Meglio non parlare dei fondamentali di mercato

- 09/10/2020
L'approccio fondamentale alla valutazione del mercato fornisce interessanti linee guida; sulla cui utilità sostanziale è però lecito diffidare.
Non di rado si enfatizzano aspetti isolati, trascurando la corretta visione d'insieme. Prendiamo il Price/Earnings, oggettivamente su livelli elevati: peccato che, dati storici alla mano, sia inutile nel prevedere l'andamento del mercato azionario nei prossimi dodici mesi. Negli ultimi quarant'anni, il coefficiente di correlazione fra un P/E di partenza, e il saldo conseguito dallo S&P500 nei dodici mesi successivi, essendo ZERO: nessuna capacità previsiva.
Il discorso cambio se estendessimo l'esame ai prossimi quattro anni e passa. Ma nessuno è interessato a dove si collocherà il mercato nel 2024.

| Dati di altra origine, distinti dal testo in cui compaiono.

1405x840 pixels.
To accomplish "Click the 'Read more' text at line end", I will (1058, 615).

Questo per rimarcare la fallacità di un approccio popolare, come questo. Popolare, ma insufficiente, e parziale.
Perché non si tengono conto di altri aspetti: il P/E è sui livelli del 2000, ma nel frattempo il rendimento del mercato azionario è crollato. Pochi giorni fa il rendimento del Treasury Note si attestava allo 0.6%. Vent'anni fa era dieci volte tanto: il 6.0%. Spostando la virgola, la questione cambia.

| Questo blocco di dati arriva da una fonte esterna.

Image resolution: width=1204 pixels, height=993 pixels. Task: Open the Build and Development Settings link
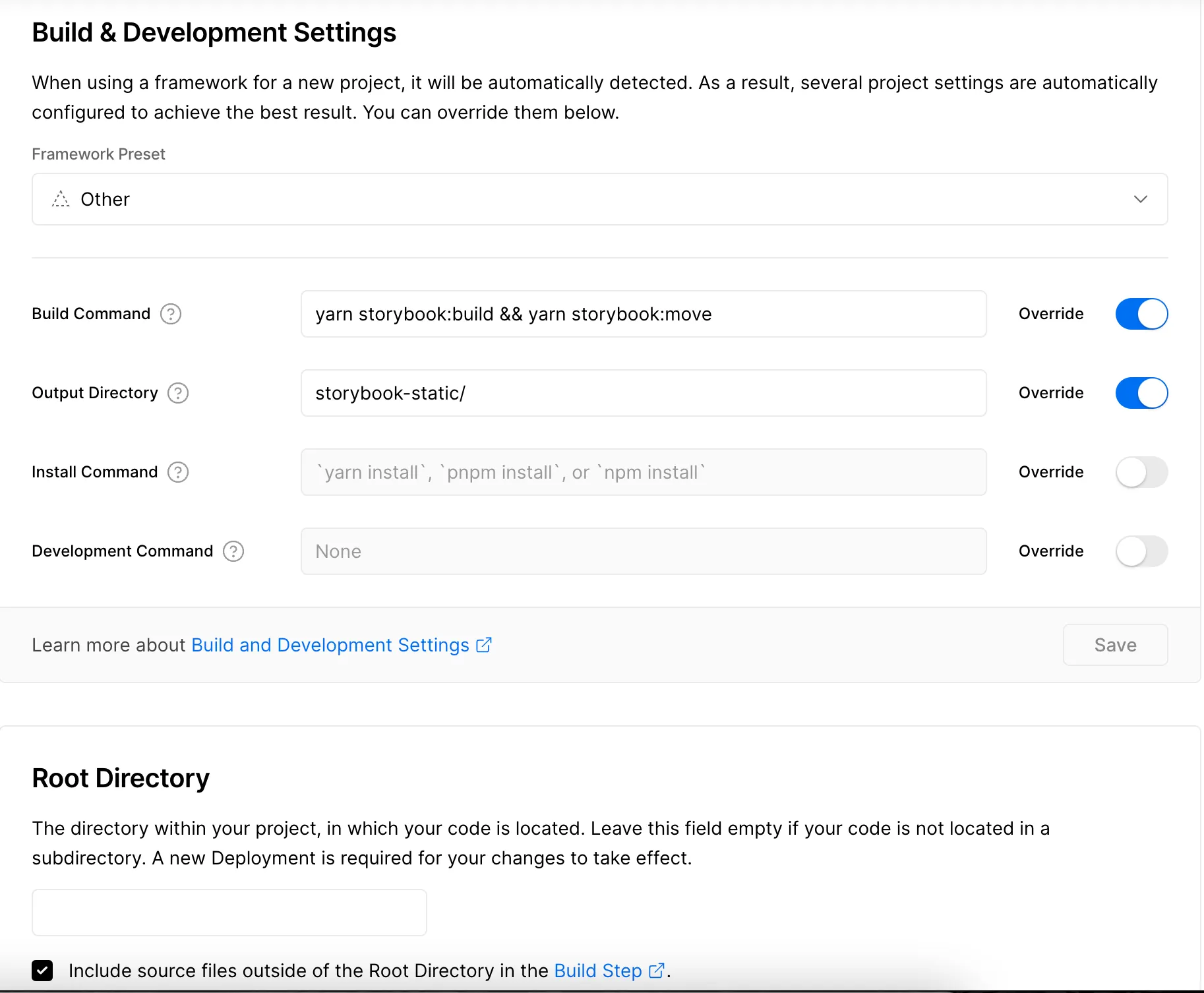pos(330,645)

Se confrontassimo gli utili delle società quotate ai tassi di interesse, seguendo proprio l'approccio suggerito dagli analisti fondamentali, che tendono ad attualizzare i flussi di reddito futuri per ottenere il valore attuale di una azienda; otterremmo proiezioni bizzarre; maldigeribili da parte di chi giustamente vuole collocare il mercato nel giusto contesto fondamentale.
La figura in alto rappresenta il fair value dello S&P500. Gli utili operativi sono rapportati al rendimento dei corporate bond dal rating "BAA" (investment grade). Questo approccio ha consentito di rilevare nel 2007 una sopravvalutazione, corretta duramente nei diciotto mesi successivi.

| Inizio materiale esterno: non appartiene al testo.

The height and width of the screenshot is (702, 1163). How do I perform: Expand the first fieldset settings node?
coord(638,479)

Con questo approccio, il mercato poteva definirsi a fair value alla fine del 2018: lo S&P quotando esattamente quanto suggerito da questo modello. Da allora in avanti, però, è stata registrata una netta dissociazione.
Stando al fair value ottenuto confrontando gli utili conseguiti con il costo dell'indebitamento aziendale, oggi lo S&P dovrebbe quotare 3950 punti. Quota 3450 punti circa: 500 punti in meno del valore di equilibrio.
Ciò marca una differenza sostanziale rispetto al 2007. Allora la borsa era sopravvalutata. Oggi è, paradossalmente - e, se vogliamo, fastidiosamente - sottovalutata. Che abbia un senso pratico, se ne può anche discutere. Che sia un dato di fatto, oggettivo, che smonta le convinzioni di chi è rimasto ai margini del listino è altrettanto pacifico: meglio per essi non parlare di fondamentali. Sarebbe controproducente.